Figure 2.

(A) D76 and D103 retinal explants maintained for 21 DIV were compared to a D110 fetal retina processed acutely; immunostaining with OTX2 (cyan) and RCVRN (magenta) to label photoreceptors and bipolar cells and DAPI (white, all cells). (B) (Left) Heatmap of RNAseq data of human retinas from D52 to D136 (from Hoshino et al.²⁷) showing all the Superclusters (SCs) of genes based on their developmental expression profiles.

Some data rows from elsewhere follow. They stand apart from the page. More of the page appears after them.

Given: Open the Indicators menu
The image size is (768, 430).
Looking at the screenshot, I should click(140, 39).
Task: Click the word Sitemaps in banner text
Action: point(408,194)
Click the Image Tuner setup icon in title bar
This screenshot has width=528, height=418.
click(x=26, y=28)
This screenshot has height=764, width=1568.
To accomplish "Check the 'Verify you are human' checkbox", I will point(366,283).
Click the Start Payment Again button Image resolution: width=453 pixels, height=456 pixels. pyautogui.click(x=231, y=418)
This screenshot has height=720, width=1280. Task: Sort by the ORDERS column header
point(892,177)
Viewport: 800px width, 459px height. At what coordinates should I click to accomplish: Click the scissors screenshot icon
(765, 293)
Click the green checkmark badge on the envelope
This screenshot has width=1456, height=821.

Heatmaps of SC1 and SC2 (top) and SC4 (bottom) gene expression of retinal pairs from D59, D105, and D134, with one retina taken for RNAseq immediately postmortem and the other after 21 days in vitro. (C) Plots for SFRP2 (a progenitor gene) and NRL (a rod photoreceptor gene) for each pair to show that the trends for the expression levels of these genes in vitro (pink symbols) is similar to that found in normal in vivo development (green symbols for paired retina, gray symbols for all other retinas). (D) Boxplot of expression level of the top highly expressed 100 genes from SC4 for the retinal pair data plotted in B, (p < 0.0001, two-sided paired t-test, NS = 0.9). (E) Retinas maintained in vitro for 42 days (blue) follow the same progression in epigenetic DNAm ages (y-axis) as those of uncultured retinas (gray dots). F. Retinal pairs (matched colors), one analyzed immediately post-mortem and the other after 42 days in vitro, show that the epigenetic DNAm age (y-axis) continues to progress in vitro (p-value <0.005, one-sided paired t-test).